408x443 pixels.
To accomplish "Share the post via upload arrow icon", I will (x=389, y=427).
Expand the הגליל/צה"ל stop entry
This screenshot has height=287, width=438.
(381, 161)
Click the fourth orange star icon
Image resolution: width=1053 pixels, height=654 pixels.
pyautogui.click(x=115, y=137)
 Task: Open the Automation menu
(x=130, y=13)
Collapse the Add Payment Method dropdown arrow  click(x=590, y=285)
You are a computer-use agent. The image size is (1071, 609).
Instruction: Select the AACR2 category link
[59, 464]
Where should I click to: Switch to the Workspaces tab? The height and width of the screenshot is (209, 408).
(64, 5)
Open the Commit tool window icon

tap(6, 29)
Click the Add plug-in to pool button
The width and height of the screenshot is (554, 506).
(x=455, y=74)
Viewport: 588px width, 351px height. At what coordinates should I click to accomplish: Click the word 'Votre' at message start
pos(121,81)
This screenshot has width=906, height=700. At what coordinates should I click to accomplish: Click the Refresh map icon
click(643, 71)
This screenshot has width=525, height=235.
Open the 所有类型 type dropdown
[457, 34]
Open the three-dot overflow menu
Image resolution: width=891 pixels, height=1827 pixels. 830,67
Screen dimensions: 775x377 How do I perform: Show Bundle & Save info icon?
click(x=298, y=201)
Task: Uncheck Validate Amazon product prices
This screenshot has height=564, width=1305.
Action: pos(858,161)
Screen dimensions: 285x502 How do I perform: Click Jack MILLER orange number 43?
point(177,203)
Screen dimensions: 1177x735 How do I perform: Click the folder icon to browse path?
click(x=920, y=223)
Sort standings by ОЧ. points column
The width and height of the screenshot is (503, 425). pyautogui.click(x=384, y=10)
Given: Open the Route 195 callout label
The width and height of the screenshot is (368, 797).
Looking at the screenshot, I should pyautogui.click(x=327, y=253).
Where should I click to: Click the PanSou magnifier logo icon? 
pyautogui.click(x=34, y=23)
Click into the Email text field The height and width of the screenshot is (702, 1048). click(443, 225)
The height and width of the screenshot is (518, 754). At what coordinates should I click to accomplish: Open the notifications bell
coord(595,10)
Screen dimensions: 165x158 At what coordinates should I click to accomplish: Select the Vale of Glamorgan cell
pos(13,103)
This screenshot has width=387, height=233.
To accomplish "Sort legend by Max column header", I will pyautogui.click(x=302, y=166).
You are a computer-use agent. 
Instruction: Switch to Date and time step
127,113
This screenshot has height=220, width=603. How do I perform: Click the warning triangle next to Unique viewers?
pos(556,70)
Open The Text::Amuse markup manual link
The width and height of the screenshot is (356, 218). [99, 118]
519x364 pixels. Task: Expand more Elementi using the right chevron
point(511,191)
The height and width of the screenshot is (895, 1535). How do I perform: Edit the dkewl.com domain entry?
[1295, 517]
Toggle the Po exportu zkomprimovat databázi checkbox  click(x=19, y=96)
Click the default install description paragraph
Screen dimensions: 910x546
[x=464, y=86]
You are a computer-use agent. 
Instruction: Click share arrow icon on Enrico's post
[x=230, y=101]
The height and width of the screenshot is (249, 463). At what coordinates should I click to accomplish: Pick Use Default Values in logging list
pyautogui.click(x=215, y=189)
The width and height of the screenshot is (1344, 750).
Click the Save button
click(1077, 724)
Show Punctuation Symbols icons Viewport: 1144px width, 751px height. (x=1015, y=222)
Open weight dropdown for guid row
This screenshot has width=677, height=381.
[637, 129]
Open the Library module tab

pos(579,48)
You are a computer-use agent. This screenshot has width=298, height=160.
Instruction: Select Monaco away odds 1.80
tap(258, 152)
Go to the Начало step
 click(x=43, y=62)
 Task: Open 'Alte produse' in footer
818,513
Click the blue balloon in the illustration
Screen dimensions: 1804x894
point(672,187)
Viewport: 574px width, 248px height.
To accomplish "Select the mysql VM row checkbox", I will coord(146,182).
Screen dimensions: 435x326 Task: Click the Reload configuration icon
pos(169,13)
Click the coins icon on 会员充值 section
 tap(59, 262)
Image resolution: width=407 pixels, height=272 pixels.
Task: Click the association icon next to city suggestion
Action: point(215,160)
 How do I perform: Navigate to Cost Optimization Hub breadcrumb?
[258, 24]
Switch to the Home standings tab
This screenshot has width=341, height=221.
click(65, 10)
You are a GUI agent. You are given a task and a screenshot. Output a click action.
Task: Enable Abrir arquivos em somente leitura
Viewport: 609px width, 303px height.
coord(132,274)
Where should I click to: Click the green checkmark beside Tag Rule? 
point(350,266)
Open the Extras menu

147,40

-------------------------

### Task objective
Please copy exactly the lines from the one that contains "Where should I click to: Click the green" up to and including the final line of the listing above.

### Completed task
Where should I click to: Click the green checkmark beside Tag Rule? 
point(350,266)
Open the Extras menu

147,40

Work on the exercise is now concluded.